Разделение обязанностей позволяет свести риск небрежного или несанкционированного использования систем к минимуму, поэтому следует уделить особое внимание разделению определенных обязанностей или зон ответственности, чтобы уменьшить вероятность несанкционированной модификации или использования данных и сервисов. В частности, рекомендуется, чтобы выполнение следующих функций не было поручено одним и тем же сотрудникам:
использование производственных систем;
ввод данных;
обеспечение функционирования компьютеров;
сетевое администрирование;
системное администрирование;
разработка и сопровождение систем;
управление процессом внесения изменений;
администрирование средств защиты;
контроль (аудит) средств защиты.

Примечание. Это средство контроля особенно важно для компьютеров, поддерживающих финансовые приложения.

Небольшие организации возможно найдут реализацию данного средства контроля труднодостижимым, однако его следует применять как можно шире.

Разделение программных средств разработки и рабочих программ


Работы, связанные с разработкой и тестированием систем, могут привести к непреднамеренному внесению изменений в программы и данные, совместно используемые в одной и той же вычислительной среде. Поэтому целесообразно провести разделение программных средств разработки и рабочих программ для уменьшения риска случайного внесения изменений или несанкционированного доступа к рабочему программному обеспечению и производственным данным. Предлагаются следующие средства контроля:

а) Программные средства разработки и рабочие программы должны по возможности запускаться на разных процессорах или в разных директориях/сегментах сети.

б) Работы по разработке и тестированию систем необходимо разнести настолько, насколько это возможно.

в) Компиляторы, редакторы и другие системные утилиты не должны храниться вместе с рабочими системами, если в этом нет необходимости.

г) Для уменьшения риска путанницы, следует использовать разные процедуры входа в рабочие и тестируемые системы. Необходимо приучать пользователей к использованию разных паролей для входа в эти системы, а система меню должна выводить на экран соответствующие идентификационные сообщения.

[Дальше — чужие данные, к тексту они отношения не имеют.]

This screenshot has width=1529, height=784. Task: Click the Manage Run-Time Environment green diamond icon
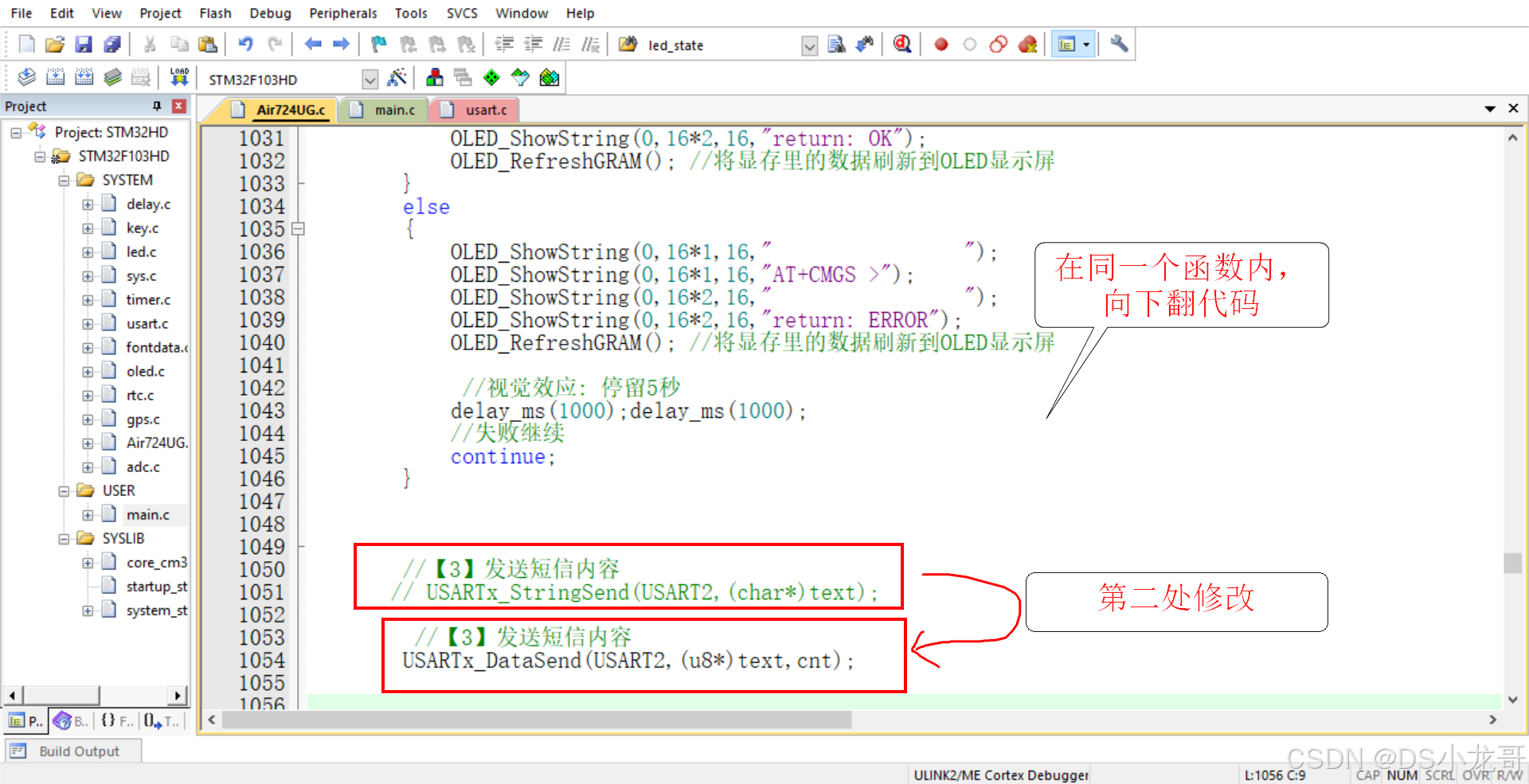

Следует рассмотреть следующие конкретные вопросы:

а) а. необходимость идентификации особо уязвимых или критически важных приложений, вынос которых за пределы организации нежелателен;

б) необходимость получения санкции на использование производственных приложений от их владельцев;

в) последствия для планов обеспечения бесперебойной работы организации;

г) стандарты безопасности, подлежащие определению, и процесс проверки их соблюдения;

д) обязанности и процедуры по уведомлению об инцидентах в системе безопасности и реагированию на них (Процедуры реагирования на события).